An off-the-cuff spring mulitsport.
Spring is a season of opportunity. Northern latitudes confine activity during the colder months, but as light lingers longer and the landscape grows iridescent green, we’re rewarded with a palette of fresh possibilities. As beautiful as winter is, as dearly as we love it, we’re comfortable waving it goodbye. Because in Bozeman, those possibilities are right out our back door.
It’s the middle of the week when Simon asks us if we want to dust off winter’s cobwebs with a camping trip up to Fairy Lake. It takes Jack, Annika, and me all of two seconds to agree. Aside from what we’ll eat and what toys we’ll bring, there isn’t much that needs planning. Simon sneaks out of work early with his bike loaded on the truck. The sun’s been hitting the west side of the Bangtails for a week and the singletrack up Grassy Mountain is dry. Low-hanging fruit, as far as he’s concerned.

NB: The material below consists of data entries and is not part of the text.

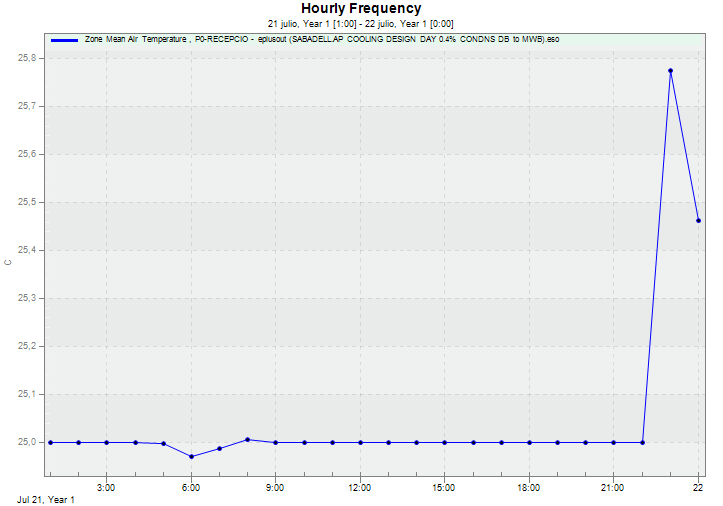
Task: Click the C unit label on the y-axis
Action: click(x=8, y=262)
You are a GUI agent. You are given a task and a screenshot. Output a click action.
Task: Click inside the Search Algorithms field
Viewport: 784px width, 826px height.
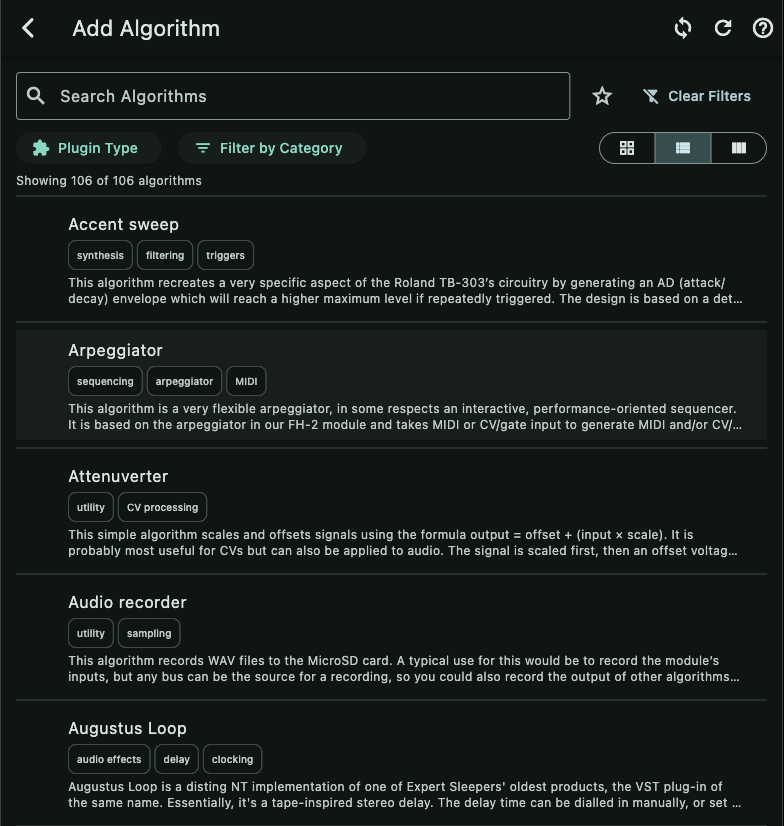pos(293,95)
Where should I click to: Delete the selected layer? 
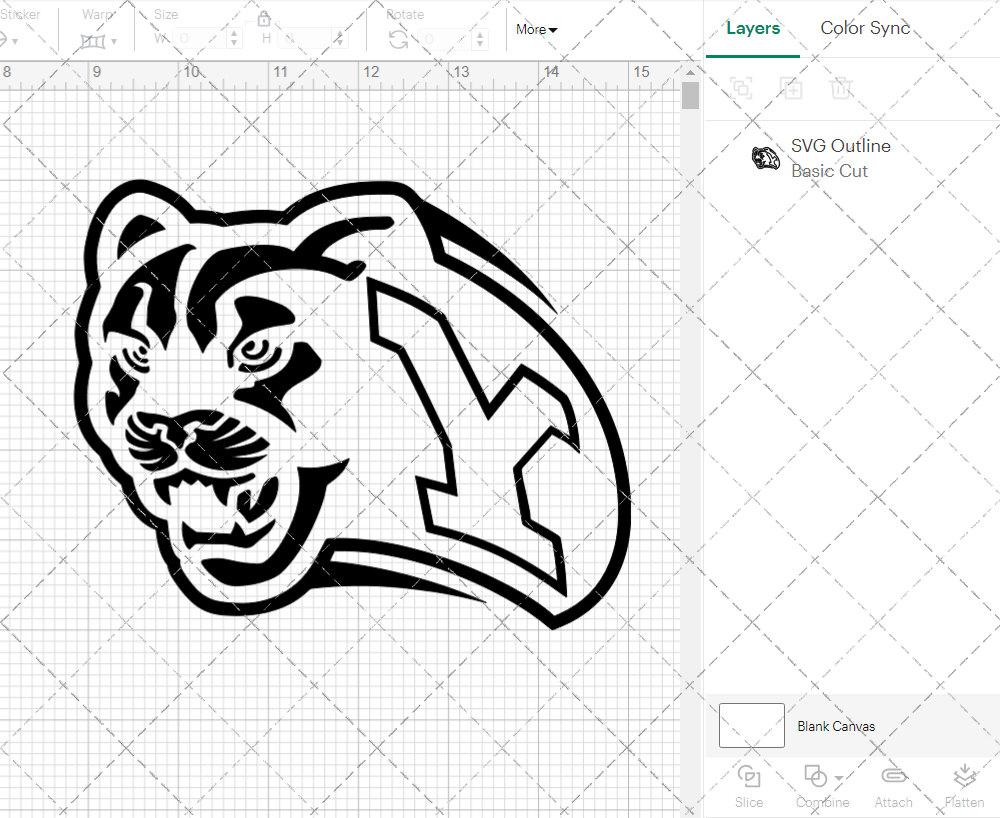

Jack and I meet him at a campsite near the lake after his ride. We throw up tents, pile wood on the fire, and light a match. A couple hours ago we were responding to emails and editing Word documents. Now, we’re telling stories and sharing laughs as the cosmos comes alive. The fire roars as we feast and cheer late into the night.
Annika joins us in the morning, bright and early. Coffee, a quick bite, and we shoulder our packs. We hike the trail to Sacajawea. Halfway up the bowl we walk into the sunshine and shed a layer. Snow will melt today, but before it does, we’re going to lay ski tracks down a couple of the remaining lines in the northern Bridgers.
From the top of Pomp Peak, we ski a couple steep gullies down into the bowl and regroup at the bottom. After some high-fives and Snickers, we rig our packs again and head back up to the saddle, this time turning south. We contour Sac’s high point and stop for a break atop Naya Nuki’s most coveted couloir, The Great One. It’s a fine place to eat a sandwich and let the snow get a little bit warmer. In 15 minutes, we’ve got perfect corn.
The last turns of the season come in shorts and sunglasses. At the bottom, we celebrate by jumping off the rope swing into Fairy’s frigid water. There’s no lingering in this lake—not yet, at least. After a quick dip, we head back to camp for lunch. Then, it’s time to roll back to Bozeman and resume our lives down below.
On the drive home, I stick my arm out the window to catch the breeze. Warm air rushes into the truck and folds back my hair. It’s the same sensation I had skiing that last line of the day, and I’m suddenly struck by what all has just happened. We’ve taken a mere half-day off work, yet it feels like so much more. We rode trails, scrambled up mountains, swam in alpine water, and we planned it all no more than a day in advance. Spring in Bozeman—what a time.